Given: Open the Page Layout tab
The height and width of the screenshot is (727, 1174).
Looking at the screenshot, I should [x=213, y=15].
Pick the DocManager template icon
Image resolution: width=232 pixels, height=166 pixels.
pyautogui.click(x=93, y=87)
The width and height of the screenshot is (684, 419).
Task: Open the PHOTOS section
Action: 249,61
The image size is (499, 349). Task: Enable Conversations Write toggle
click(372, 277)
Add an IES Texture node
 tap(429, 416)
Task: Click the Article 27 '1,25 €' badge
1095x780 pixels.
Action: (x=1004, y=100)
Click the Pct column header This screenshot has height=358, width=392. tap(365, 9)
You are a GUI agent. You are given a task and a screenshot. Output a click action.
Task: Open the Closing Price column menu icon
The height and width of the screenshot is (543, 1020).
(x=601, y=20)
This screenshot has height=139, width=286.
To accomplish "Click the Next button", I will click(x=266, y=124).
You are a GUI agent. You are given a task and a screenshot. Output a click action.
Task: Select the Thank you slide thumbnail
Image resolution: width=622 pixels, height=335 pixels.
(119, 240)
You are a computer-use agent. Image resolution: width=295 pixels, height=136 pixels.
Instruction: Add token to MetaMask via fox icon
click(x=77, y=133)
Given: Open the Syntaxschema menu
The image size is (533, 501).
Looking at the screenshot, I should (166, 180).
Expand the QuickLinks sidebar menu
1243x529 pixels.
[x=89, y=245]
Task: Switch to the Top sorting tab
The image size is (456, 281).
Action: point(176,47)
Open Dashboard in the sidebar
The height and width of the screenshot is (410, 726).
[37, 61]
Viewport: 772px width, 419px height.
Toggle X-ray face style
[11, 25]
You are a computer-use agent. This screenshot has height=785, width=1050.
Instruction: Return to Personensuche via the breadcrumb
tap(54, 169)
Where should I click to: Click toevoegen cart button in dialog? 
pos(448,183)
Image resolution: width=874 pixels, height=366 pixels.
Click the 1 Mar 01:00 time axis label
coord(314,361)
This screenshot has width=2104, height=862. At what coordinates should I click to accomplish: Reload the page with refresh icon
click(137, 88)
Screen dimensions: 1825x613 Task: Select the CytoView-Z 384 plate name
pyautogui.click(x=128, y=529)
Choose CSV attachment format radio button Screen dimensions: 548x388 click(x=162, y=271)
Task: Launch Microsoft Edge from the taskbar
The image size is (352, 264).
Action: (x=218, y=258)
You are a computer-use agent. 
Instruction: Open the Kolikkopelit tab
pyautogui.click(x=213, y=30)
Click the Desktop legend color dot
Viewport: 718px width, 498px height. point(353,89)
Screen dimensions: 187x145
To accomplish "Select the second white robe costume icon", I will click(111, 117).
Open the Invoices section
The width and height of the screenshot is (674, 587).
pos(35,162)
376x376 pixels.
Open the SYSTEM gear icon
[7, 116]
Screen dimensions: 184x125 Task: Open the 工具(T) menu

What the task asks
Report how many lines in these entries contain "column". Answer with the number only.

Output below
2